Search the records for the string "agent", and show each line where it appears.

·····

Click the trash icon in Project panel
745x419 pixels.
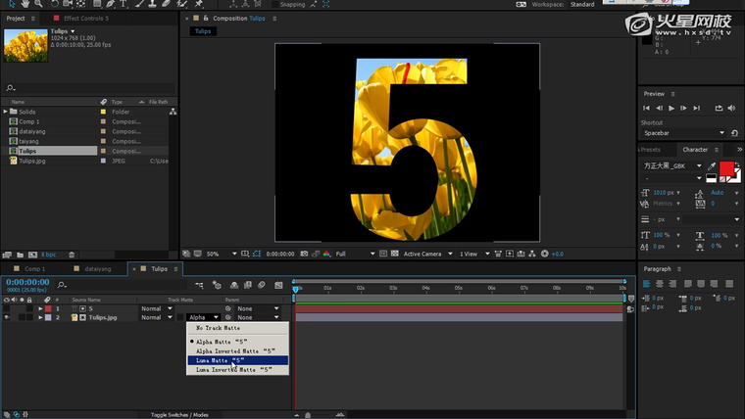(72, 255)

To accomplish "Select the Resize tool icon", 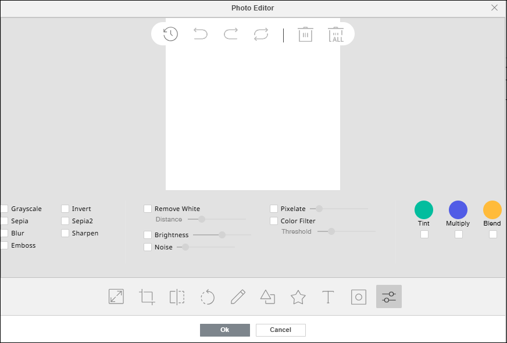I will [x=116, y=296].
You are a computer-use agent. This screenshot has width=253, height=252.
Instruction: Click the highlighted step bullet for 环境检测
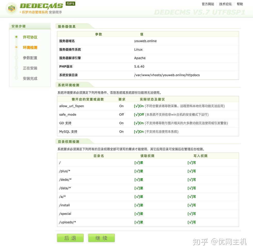[16, 48]
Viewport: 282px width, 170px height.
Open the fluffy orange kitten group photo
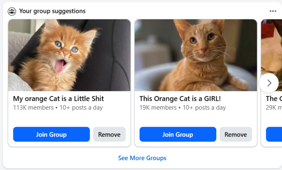click(x=69, y=55)
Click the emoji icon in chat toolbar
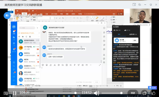 click(43, 65)
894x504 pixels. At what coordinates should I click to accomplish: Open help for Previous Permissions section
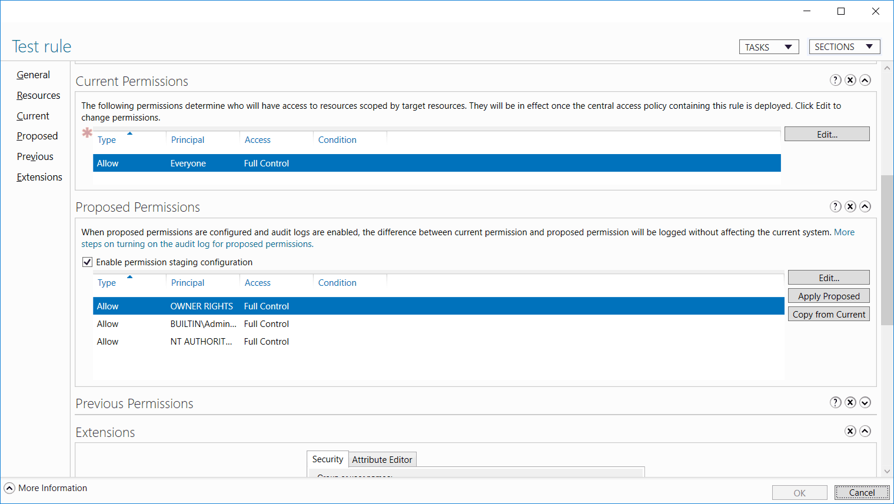[836, 402]
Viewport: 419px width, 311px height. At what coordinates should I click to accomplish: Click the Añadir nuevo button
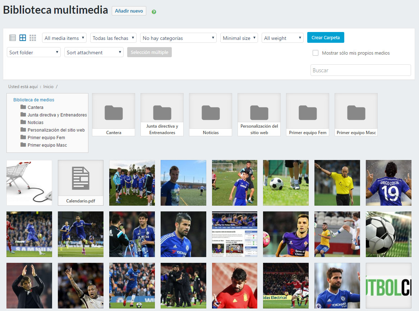(x=129, y=11)
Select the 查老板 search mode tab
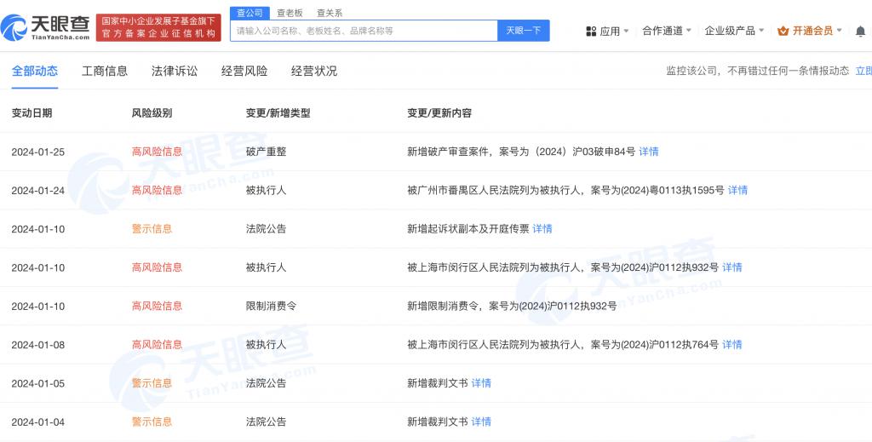Image resolution: width=872 pixels, height=442 pixels. [x=290, y=13]
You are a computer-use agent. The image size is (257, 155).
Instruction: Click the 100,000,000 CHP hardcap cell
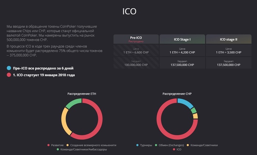tap(136, 63)
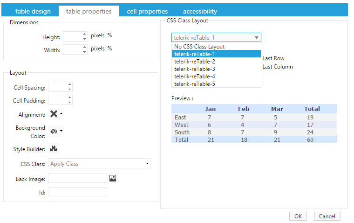The height and width of the screenshot is (223, 354).
Task: Increase Cell Spacing with the up arrow
Action: click(69, 84)
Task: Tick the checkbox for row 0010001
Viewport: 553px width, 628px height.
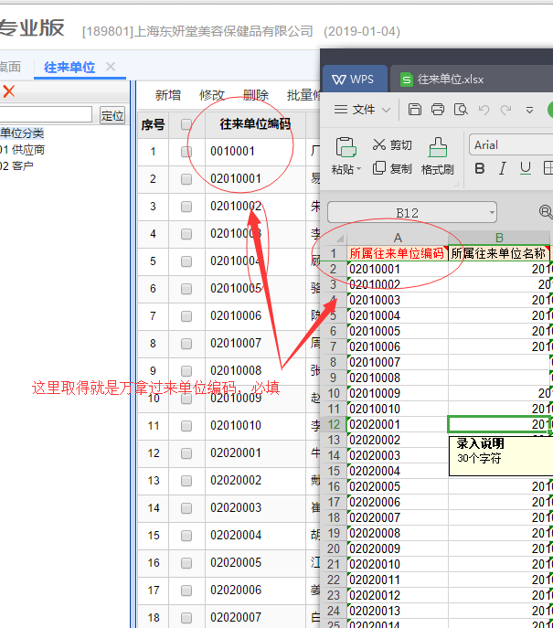Action: (186, 152)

·····

▶ [WRITTEN REPLY]:
You are a computer-use agent. This screenshot has width=253, height=252.
You are a computer-use agent. The image size is (257, 155).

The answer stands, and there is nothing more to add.